Commence à la rue Saint-Honoré, nos 192 et 194 ; finit aux rues Neuve-des-Bons-Enfants, no 1, et Baillif, no 2. Le dernier impair est 33 ; le dernier pair, 36. Sa longueur est de 242 m. — Les numéros impairs sont du 2e arrondissement, quartier du Palais-Royal ; les numéros pairs, du 4e arrondissement, quartier de la Banque.

Au XIIe siècle on la nommait chemin qui va à Clichy. Au commencement du XIIIe, elle portait la dénomination de ruelle par où l’on va au collége des Bons-Enfants. Au XIVe siècle c’était la rue aux Écoliers-Saint-Honoré, et en dernier lieu, la rue des Bons-Enfants. — « Arrêt du conseil d’état du roi (8 janvier 1680). Sa majesté estant en son conseil, a ordonné et ordonne que les propriétaires de la rue des Bons-Enfants, des deux côtés d’ycelle, seront tenus de faire retrancher leurs bastimens suivant les alignemens marquez au plan, et les propriétaires remboursez à cause du retranchement. Ordonne en outre sa majesté, que le bastiment dépendant du Palais-Royal et faisant enclave sur la d. rue, sera desmoly et retranché dans toute l’étendue de la place nécessaire pour l’élargissement de la d. rue des Bons-Enfants, suivant le d. plan, et que les propriétaires des maisons de la d. rue et celles des rues Neuve-des-Bons-Enfants et Saint-Honoré, qui sont à l’opposite des deux bouts de la d. rue, seront tenus de contribuer suivant les advantages qu’ils en retireront. Fait au conseil d’état du roi, sa majesté y étant, tenu à Saint-Germain-en-Laye, le 8 janvier 1680. » (Extrait). — Une décision ministérielle du 20 fructidor an XI, signée Chaptal, avait fixé la largeur de la rue des Bons-Enfants à 8 m. En vertu d’une ordonnance royale du 23 juillet 1828, cette largeur est portée à 10 m. Les maisons nos 28, 34 et 36 ne sont pas soumises à retranchement. — Égoût entre les rues Saint-Honoré et de Montesquieu. — Éclairage au gaz (compe Anglaise).

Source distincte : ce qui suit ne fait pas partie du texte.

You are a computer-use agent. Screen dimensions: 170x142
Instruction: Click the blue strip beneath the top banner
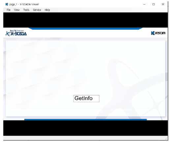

Périnet-le-Clerc ayant livré dans la nuit du 28 au 29 mai 1418, la porte de Buci aux troupes Bourguignonnes, le connétable Bernard d’Armagnac, chef du parti opposé à Jean-Sans-Peur, se sauva déguisé dans la maison d’un maçon de la rue des Bons-Enfants. Trahi par ce misérable, d’Armagnac fut pris et enfermé à la Conciergerie. Le 12 juin, la populace força cette prison, se rua sur le connétable et le perça de mille coups ; son cadavre, traîné dans les rues de Paris, fut ensuite jeté à la voirie. Telle fut la fin d’un des descendants de Clovis par Charibert, frère de Dagobert.

Le collége des Bons-Enfants était dans cette rue. En 1208, à l’époque où l’on achevait l’église Saint-Honoré, fondée par Renold Chereins, un bourgeois de Paris, nommé Belot, et Ada, sa femme, résolurent de former un collége à côté de cette église. Ils firent construire en conséquence une maison pour servir à treize pauvres étudiants de Paris, qu’ils confièrent à un chanoine de Saint-Honoré. Ce collège reçut d’abord la dénomination d’Hôpital des pauvres Écoliers ; ce nom indiquait la triste situation de ces élèves qui allaient quêter leur nourriture dans les rues de la capitale. La pièce intitulée les Crieries de Paris nous en fournit ainsi la preuve :

« Les bons enfants orrer crier,
Du pain nes veuil pas oublier. »

L’établissement des Bons-Enfants acquit peu-à-peu une aisance suffisante, grâce aux libéralités de plusieurs personnes, entr’autres de Jacques-Cœur, l’argentier de Charles VII. Ce collége fut réuni, en 1602, à l’église Saint-Honoré. On voyait près de la maison des Bons-Enfants une chapelle qui en dépendait et dont on attribue l’érection à Jacques-Cœur. Elle fut d’abord placée sous l’invocation de la Vierge, mais une confrérie qui s’y établit le 29 octobre 1486, choisit Sainte-Claire pour patronne. Supprimée en 1790, cette chapelle, qui contenait en superficie 89 m. 34 c., devint propriété nationale, et fut vendue le 17 avril 1792.